PFAG meeting with the Ghana Ministry of Food and Agriculture. Photo by PFAG.

The campaign was a success: “Most of the issues we highlighted are reflected in the supplementary budget,” notes Nyaaba. “Once we secured the opportunity to be part of developing the government’s COVID-response strategy we pushed for food security to be made a top priority, support to access affordable credit, mechanization and marketing of our produce and these have been provided for in the supplementary budget. The government has increased the number of beneficiaries of subsidized fertilizer from 1.2 million to 1.5 million, which is significant,” he notes, adding that the new COVID-19 Alleviation and Revitalization of Enterprises Support (CARES) program includes food security as one of its main pillars.

However, which farmers may access the much-needed aid is not well defined—in part, because there is no database of eligible recipients. “This is why our ongoing monitoring of beneficiary targeting is so important”. The government depends on retailers and private contractors to distribute subsidized fertilizers and seed but according to Nyaaba, a major challenge is the identification and targeting of eligible beneficiary farmers due in part to the absence of a comprehensive database. “But we are not waiting PFAG is building its own database with the support of IBP, to provide the government a basis for identifying beneficiaries of the program. The data will also be useful for analyzing how black marketers manipulate the system.”

PFAG fertilizer focus group in Asutsuare, Ghana. Photo by PFAG.

03

Farmers provide solutions

The initial instrument used to create the database is a paper survey administered in person once the lockdown eased. Zoom was used to train a cadre of farmers on its administration. Since July farmers have been monitoring the supply of subsidized fertilizer in selected regions and districts across Ghana.

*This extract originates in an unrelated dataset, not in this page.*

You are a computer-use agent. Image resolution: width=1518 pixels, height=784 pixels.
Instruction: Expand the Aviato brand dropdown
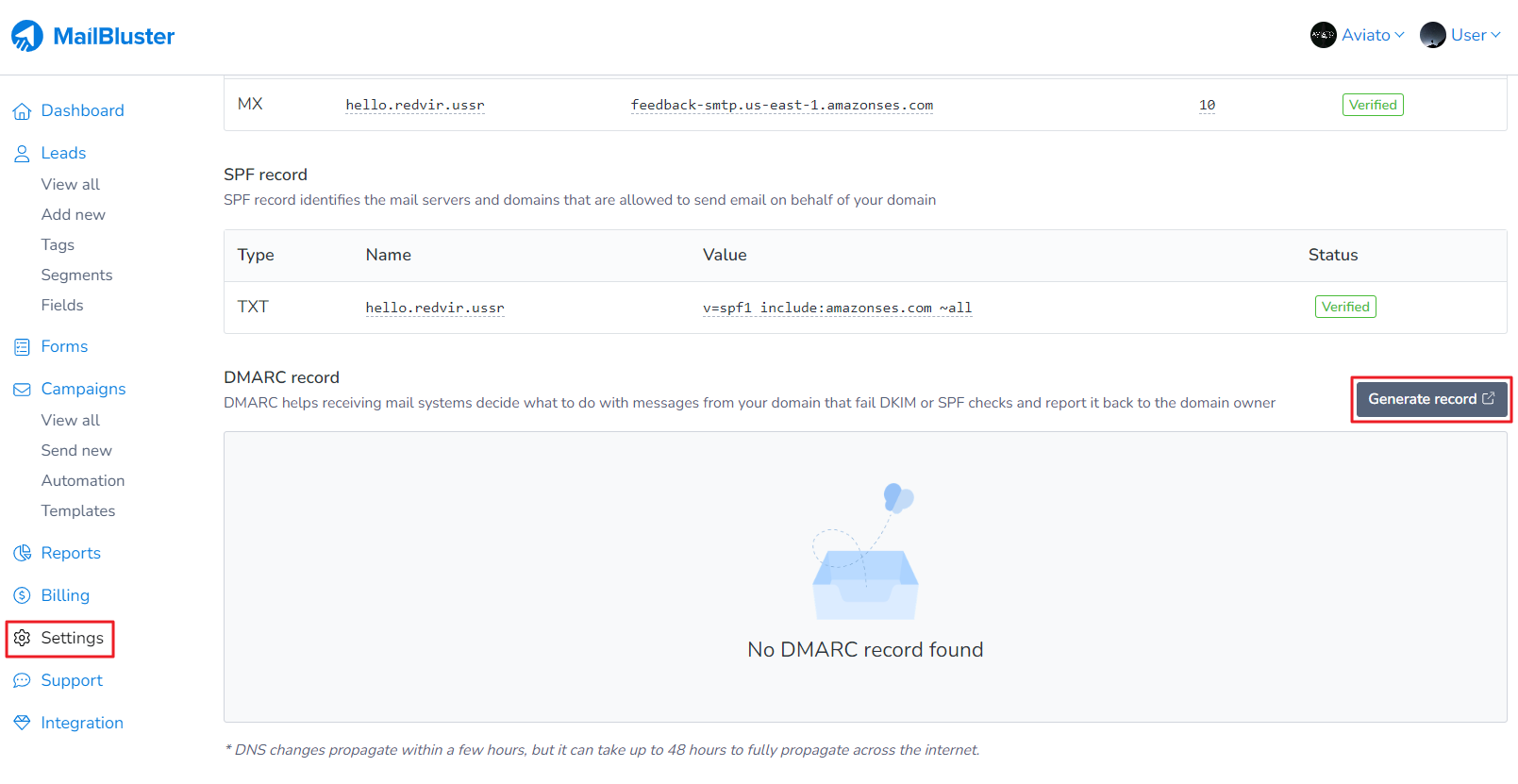tap(1358, 35)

“At first, we were afraid online training wouldn’t work,” notes Mohammed. “We know that farmers absorb information better through experiential learning. And although I think we’d use a lot more visual elements if we were to do it again, it went far better than we thought it would.”

Now, an online app has been developed to replace the paper form as well as to allow real-time monitoring of fertilizer availability across beneficiary communities.

To help collect and spread the personal stories behind the numbers in the database, influential media are engaged. Although PFAG and IBP were able to obtain exemption for many farmers and related supply traders from restrictions on movement, journalists often are able to travel to places others cannot are thus important allies, journalists often are able to travel to places others cannot. Eva Atiboka, a development journalist with TV3 Network in Ghana, is one such journalist who recalls “my passion for agriculture started in 2012, when I realized the farmers are doing so much, but got little media attention,”. She further recounts that, “Journalists in Ghana have done very little to cover the struggles and pains farmers go through to feed us.”

With such collaborations, farmers concerns are made more public and not easy for decision makers to ignore. This is the enduring resilience of smallholder farmers such Daberin. PFAG believes that it shouldn’t take that long and same struggles as Daberin for to create meaningful livelihoods and SPARK promises to provide the needed support to that future.